James Hsu adds that “The microbial fuel cells won’t power huge robots such as NASA’s car-size Curiosity rover in the near future, even if the experimental technology might eventually scale up to do so.

Instead, they would trickle small amounts of electricity that can slowly charge a battery until enough energy exists to power a scientific instrument or move a tiny robot.”

This process could potentially keep any space mission going for infinite amounts of time.

“Given the fact that they are living organisms, they have a really long shelf life,” Scott told InnovationNewsDaily. “The bacterial colony will live as long as you give it food — in our case, sugar — or one of the other biomass fuels we’re looking into. The colony will be able to survive pretty much indefinitely.”

Scott and his colleagues are hoping to create a prototype robot powered by microbes and weighing just over 2 pounds (1 kg) within the next 10 years. Their first year of funding comes from the NASA Innovative Advanced Concepts program.

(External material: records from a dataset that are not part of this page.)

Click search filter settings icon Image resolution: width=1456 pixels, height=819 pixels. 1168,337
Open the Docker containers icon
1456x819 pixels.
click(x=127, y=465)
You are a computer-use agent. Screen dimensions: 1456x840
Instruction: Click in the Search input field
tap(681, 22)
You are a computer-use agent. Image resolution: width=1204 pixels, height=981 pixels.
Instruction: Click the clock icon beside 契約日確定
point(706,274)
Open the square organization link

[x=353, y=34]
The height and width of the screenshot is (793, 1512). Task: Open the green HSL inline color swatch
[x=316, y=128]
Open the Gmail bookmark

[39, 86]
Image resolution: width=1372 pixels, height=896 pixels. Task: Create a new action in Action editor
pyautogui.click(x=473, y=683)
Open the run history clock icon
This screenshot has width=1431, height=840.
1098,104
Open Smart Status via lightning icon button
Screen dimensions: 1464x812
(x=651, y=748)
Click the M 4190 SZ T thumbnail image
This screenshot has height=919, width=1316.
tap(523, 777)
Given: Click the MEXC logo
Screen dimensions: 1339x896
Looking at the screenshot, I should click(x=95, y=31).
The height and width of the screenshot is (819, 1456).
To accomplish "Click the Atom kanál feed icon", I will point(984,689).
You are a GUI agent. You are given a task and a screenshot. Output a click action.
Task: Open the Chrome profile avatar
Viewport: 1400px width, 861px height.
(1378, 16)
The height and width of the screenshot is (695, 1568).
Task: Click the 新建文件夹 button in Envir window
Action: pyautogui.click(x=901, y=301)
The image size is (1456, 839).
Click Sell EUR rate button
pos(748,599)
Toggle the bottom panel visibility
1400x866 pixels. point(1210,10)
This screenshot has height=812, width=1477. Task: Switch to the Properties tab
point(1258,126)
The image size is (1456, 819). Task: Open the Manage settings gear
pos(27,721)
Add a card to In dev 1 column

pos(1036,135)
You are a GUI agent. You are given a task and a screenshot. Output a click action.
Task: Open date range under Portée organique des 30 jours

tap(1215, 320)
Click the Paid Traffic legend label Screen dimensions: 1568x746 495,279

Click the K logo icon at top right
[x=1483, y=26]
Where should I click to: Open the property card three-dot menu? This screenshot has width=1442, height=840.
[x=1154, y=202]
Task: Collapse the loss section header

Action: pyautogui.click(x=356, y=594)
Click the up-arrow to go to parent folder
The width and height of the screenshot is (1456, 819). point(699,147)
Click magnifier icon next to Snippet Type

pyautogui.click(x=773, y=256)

Jeremy Hsu adds that “But shrinking microbial fuel cells — some prototypes weighing 35 pounds (16 kg) on the small side — down to something that fits on a 2-pound robot will take years of work.

The researchers must also figure out how to boost the small energy outputs of such microbial fuel cells even as they shrink the overall size and weight. Another challenge comes from making even lower-power electronics for the next generation of tiny space robots or rovers.

Such electronics must use very little or even no power in some periods to survive on the electricity supplied by microbial fuel cells”.

The researchers are also trying to figure out a simple, reliable way for their tiny robot or rover to move about. One of their primary ideas involves a spring-loaded ‘hopping system.’

Jeremy Hsu says that “Once a working prototype robot has been built, researchers would begin to consider the challenges of sending microbes on missions headed for deep space, asteroids or distant planets — including the question of protecting extraterrestrial surfaces from contamination.

Their current microbes consist of Geobacter sulfurreducens, a bacterium that does not require oxygen.”

“There are planetary protection concerns, as well as concerns about protecting the microbes themselves from radiation,” Scott said. “Sometime down the road we also have to consider whether the microbes we’re looking at are most effective for radiation environments or extreme temperatures.”

Final Thoughts

Although Pu-238 has been used to fuel robots in space for decades and has been very successful, a new theory involving microbes is now being studied by NASA in hopes to find a more sustainable way, but also a potentially infinite way, to power space exploration into the future and beyond.